SUMMARY OF THE INVENTION
[0011] The present invention relates to granules and solid oral
pharmaceutical dosage forms comprising a therapeutically effective
amount of eltrombopag olamine. The invention also relates to a
process for making granules and solid oral pharmaceutical dosage
forms comprising eltrombopag olamine.
[0012] Another aspect of this invention relates to granules and
solid oral pharmaceutical dosage forms, suitably tablets, suitably
capsules, comprising eltrombopag olamine that are formulated using
diluents that are substantially free of reducing sugars, which as
used herein and in the claims includes diluents that are free of
reducing sugars, and that are substantially free of coordinating
metals, which as used herein and in the claims includes diluents
that are free of coordinating metals. Such granules and solid oral
pharmaceutical dosage forms exhibit improved properties. Such
improved properties help to ensure safe and effective
treatment.
[0013] Another aspect of this invention relates to film coated
pharmaceutical tablets comprising eltrombopag olamine, wherein the
film coat contains no coordinating metals, or only an amount of
coordinating metal approximately equal to or less than 0.025 parts
of Compound B. Such tablets exhibit improved properties. Such
improved properties help to ensure safe and effective
treatment.
[0014] Another aspect of this invention relates to granules and
solid oral pharmaceutical dosage forms comprising eltrombopag
olamine that are formulated with a defined drug particle size range
where about 90% of drug particle size is in the range of 10 to 90
microns. Such tablets exhibit improved properties. Such improved
properties help to ensure safe and effective treatment.
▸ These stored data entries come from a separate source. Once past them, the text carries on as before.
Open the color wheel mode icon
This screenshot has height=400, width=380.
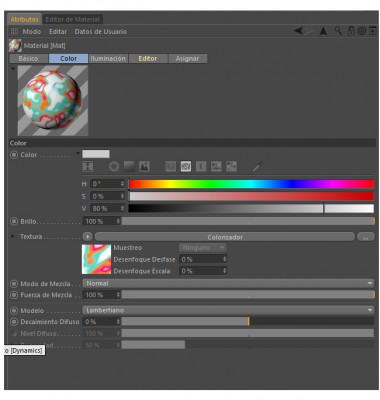pyautogui.click(x=114, y=166)
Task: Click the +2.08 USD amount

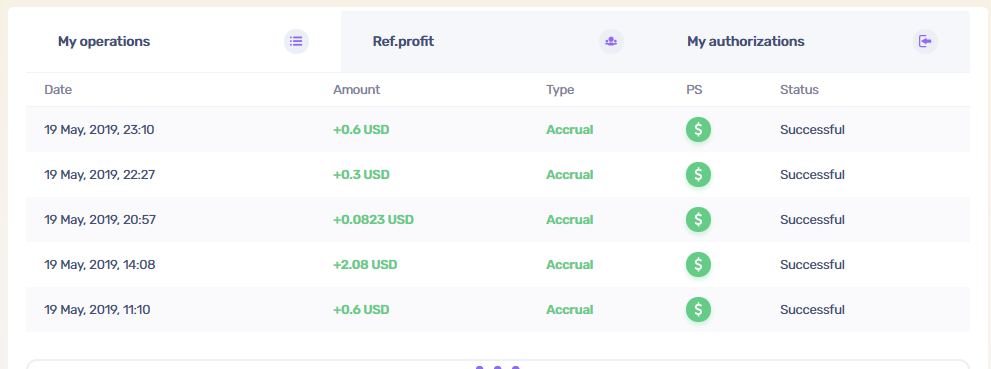Action: coord(365,265)
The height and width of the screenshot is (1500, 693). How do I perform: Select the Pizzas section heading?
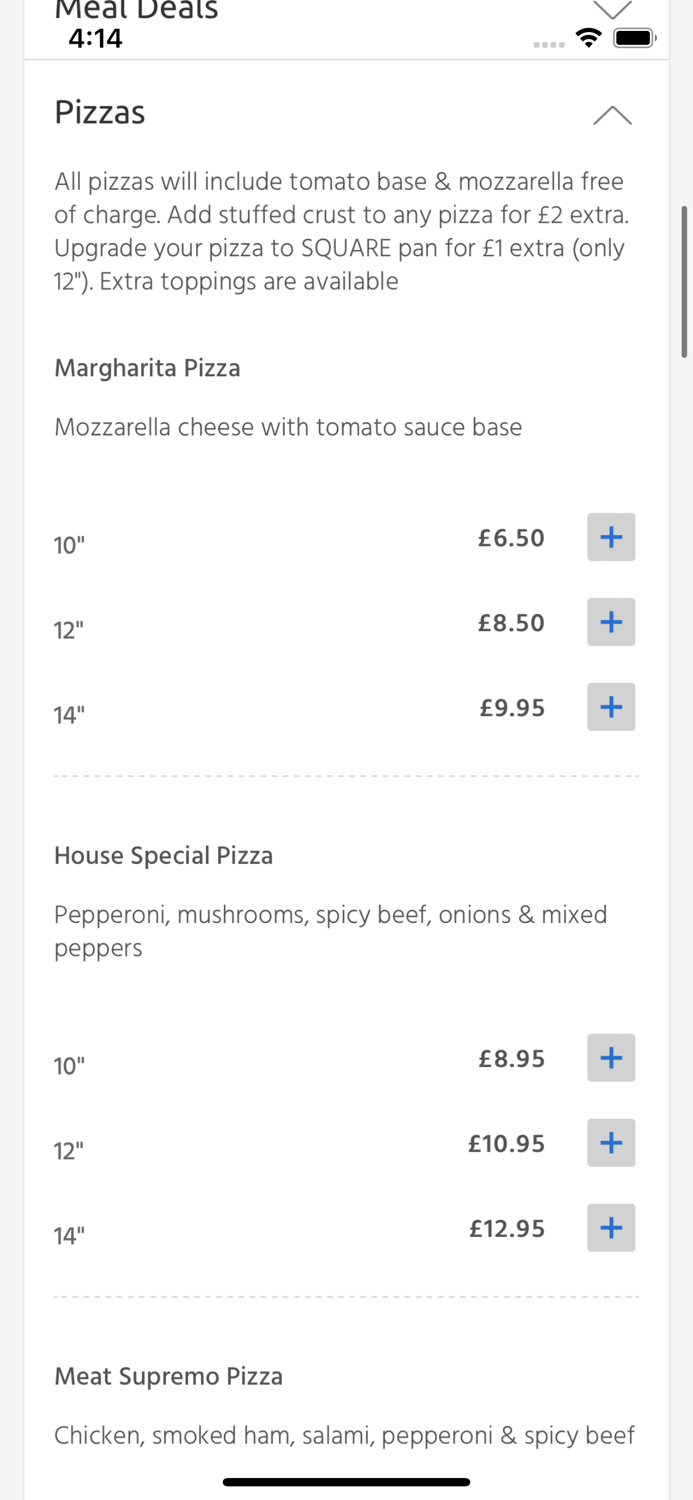coord(99,113)
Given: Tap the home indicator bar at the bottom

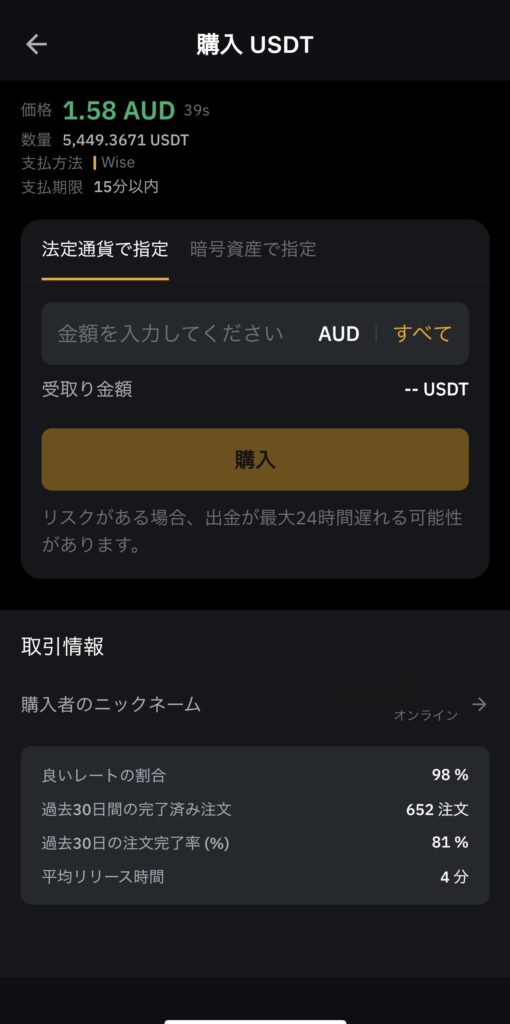Looking at the screenshot, I should pyautogui.click(x=255, y=1021).
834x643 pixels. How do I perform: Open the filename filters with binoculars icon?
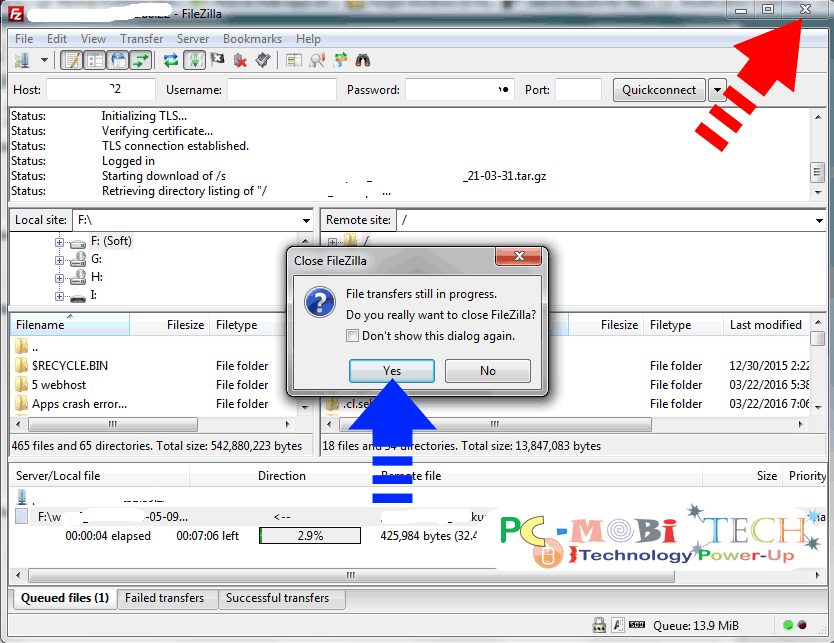364,60
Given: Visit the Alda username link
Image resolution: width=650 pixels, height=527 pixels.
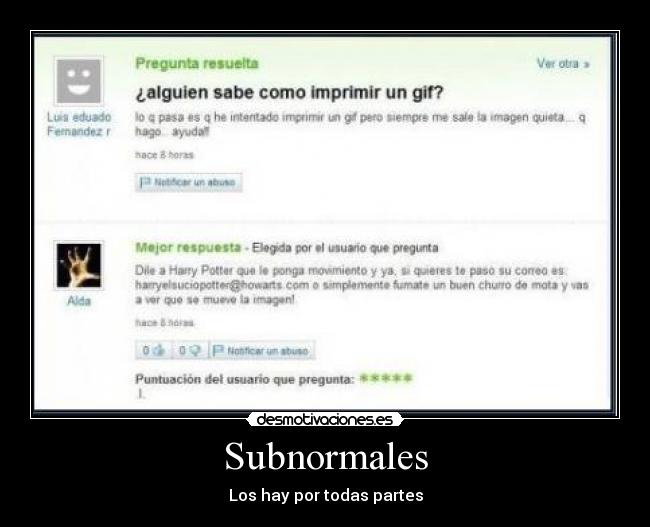Looking at the screenshot, I should [x=79, y=301].
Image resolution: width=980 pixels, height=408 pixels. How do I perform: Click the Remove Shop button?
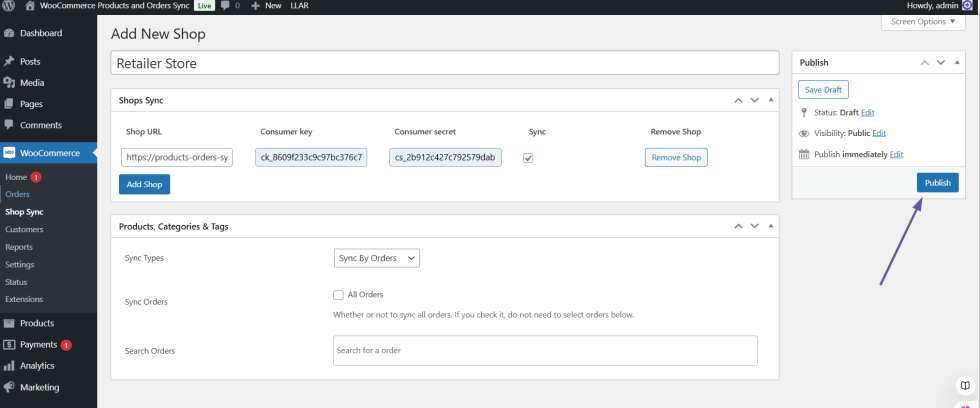676,158
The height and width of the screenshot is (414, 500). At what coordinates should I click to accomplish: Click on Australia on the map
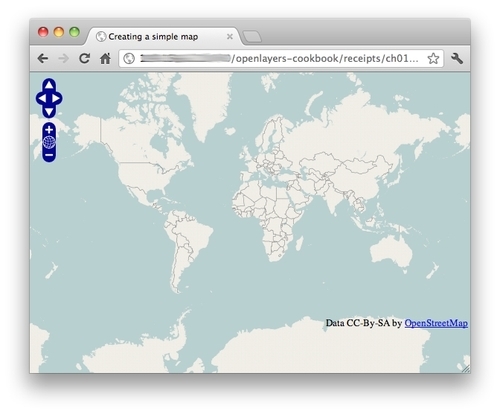[x=391, y=251]
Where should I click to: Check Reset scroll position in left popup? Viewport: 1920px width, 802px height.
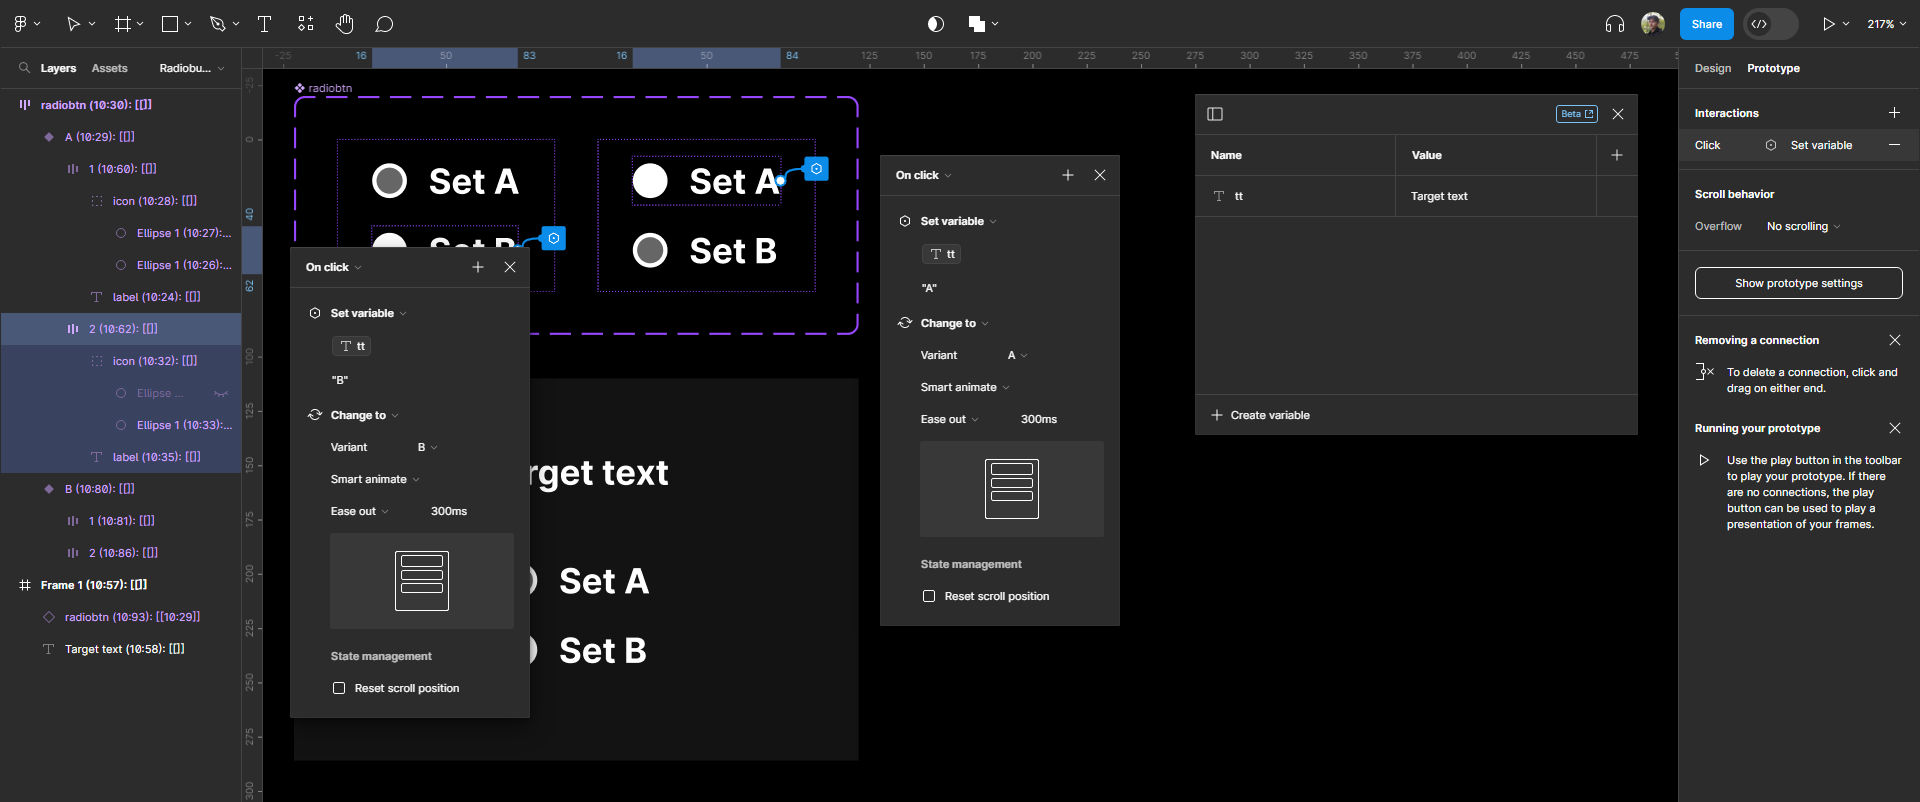(x=339, y=688)
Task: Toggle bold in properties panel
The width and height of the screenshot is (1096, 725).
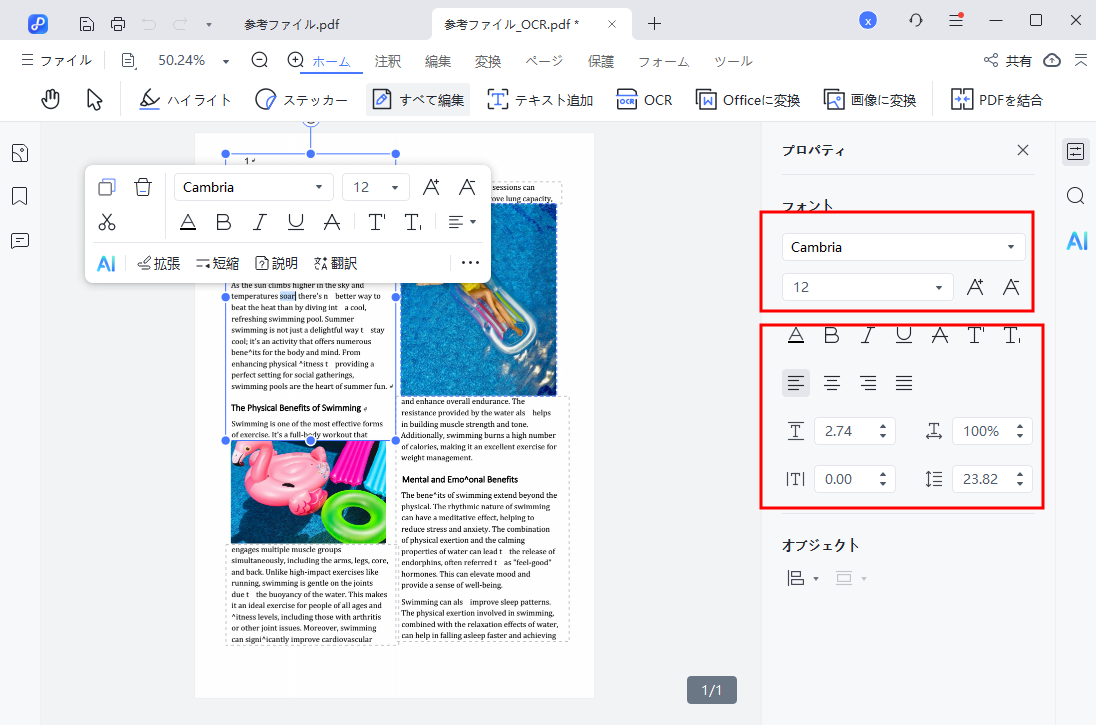Action: [x=831, y=335]
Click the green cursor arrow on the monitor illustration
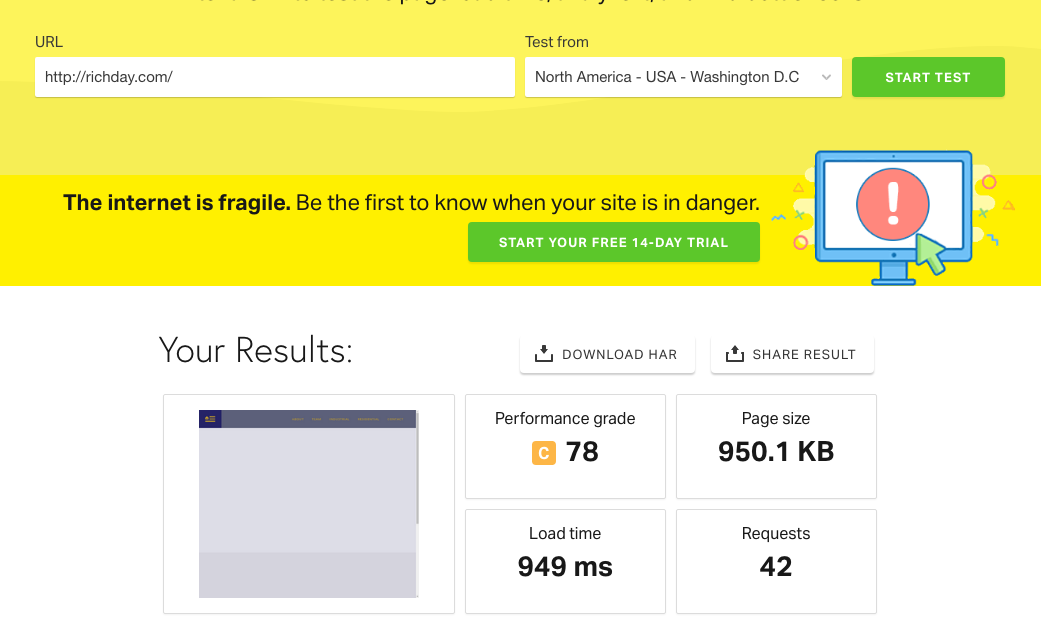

[0015] Another aspect of this invention relates to granules and
solid oral pharmaceutical dosage forms containing eltrombopag
olamine comprising a high percentage of disintegrant, suitably an
amount equal to or greater than 4%. Such tablets exhibit improved
properties. Such improved properties help to ensure safe and
effective treatment.
[0016] Another aspect of this invention relates to a method of
treating thrombocytopenia, which method comprises administering to
a subject in need thereof a therapeutically effective amount of
granules or a solid oral pharmaceutical dosage form of the present
invention.
[0017] Another aspect of this invention relates to a method of
agonizing the TPO receptor, which method comprises administering to
a subject in need thereof a therapeutically effective amount of
granules or a solid oral pharmaceutical dosage form of the present
invention.
[0018] Also included in the present invention are methods of
co-administering granules or a solid oral pharmaceutical dosage
form of the present invention with further active ingredients.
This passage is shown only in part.